── RECORD EXTRACTS ──
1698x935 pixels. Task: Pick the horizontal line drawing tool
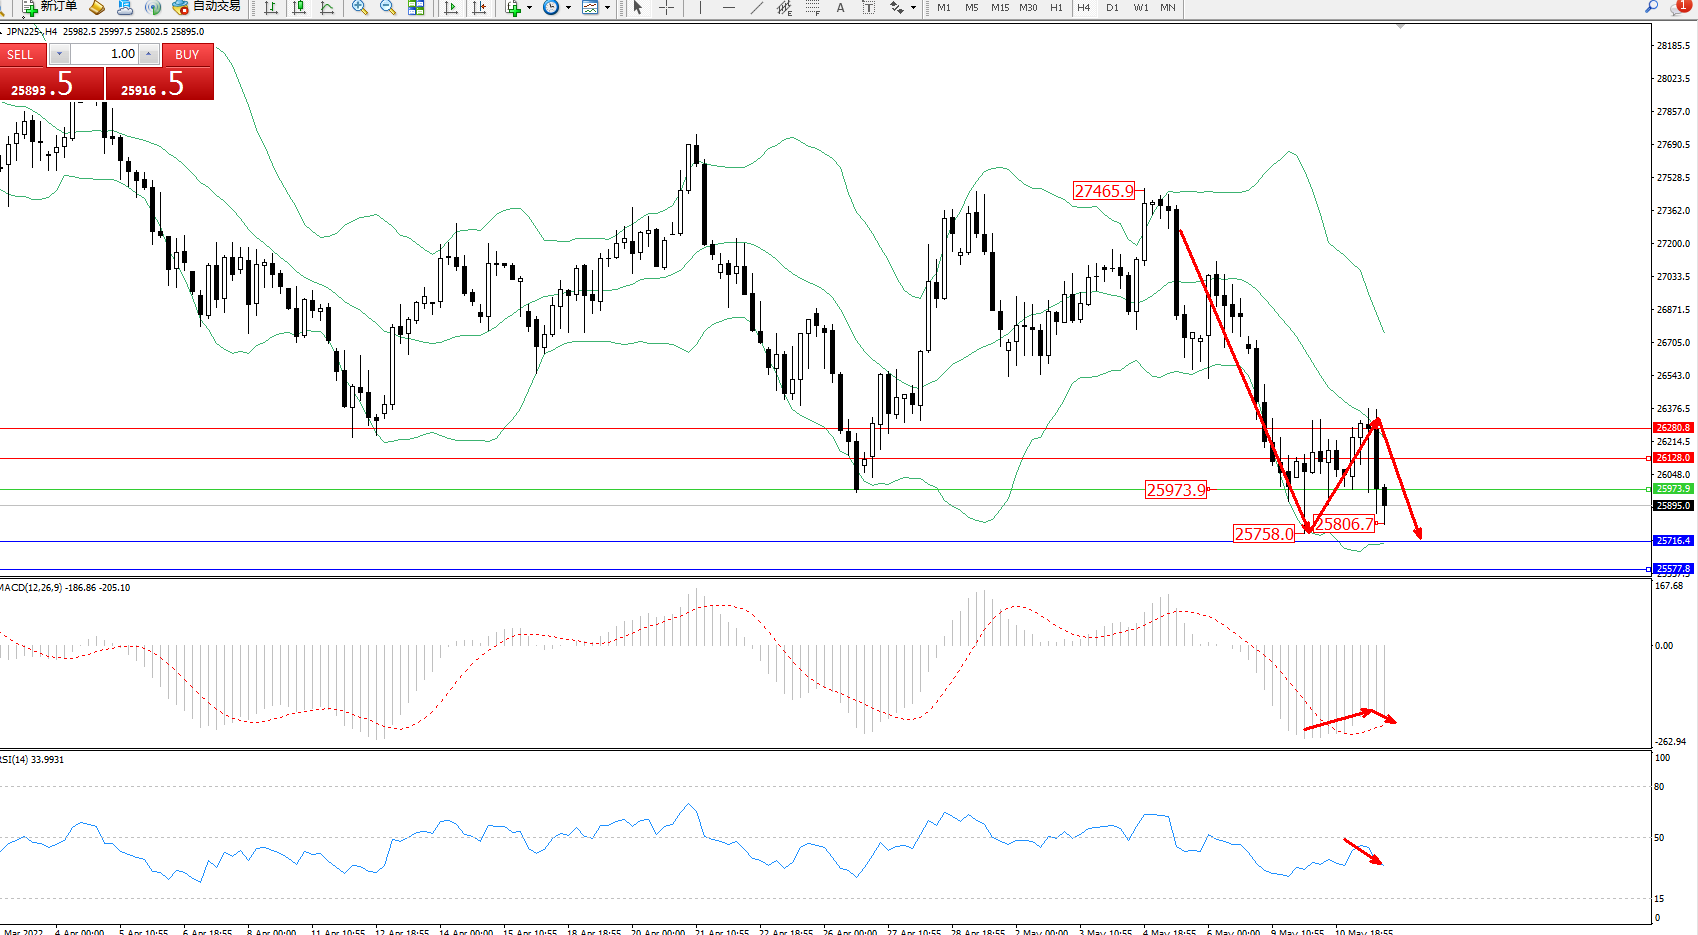click(728, 8)
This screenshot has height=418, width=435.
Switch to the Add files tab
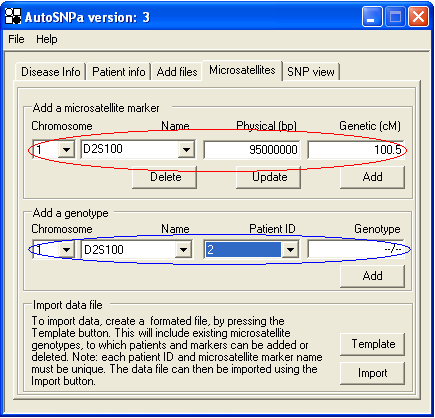tap(177, 72)
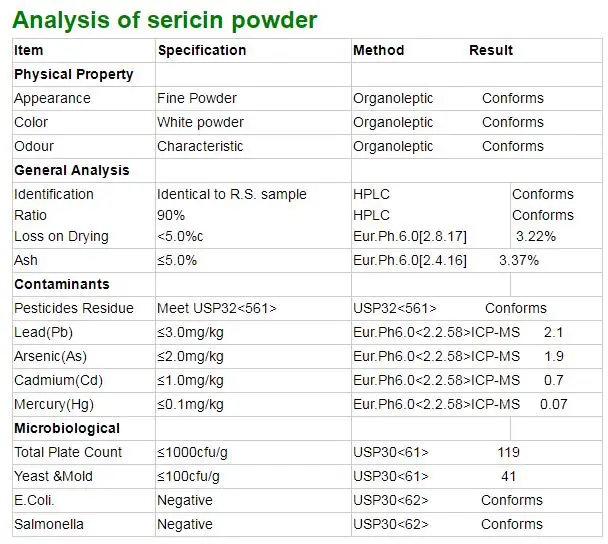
───
■ **WHAT YOU WILL DO**:
Write out each entry exactly as given, but skip the pictures.

■ **SOLUTION**:
1698x935 pixels. Task: Pick the horizontal line drawing tool
click(728, 8)
This screenshot has height=418, width=435.
Switch to the Add files tab
tap(177, 72)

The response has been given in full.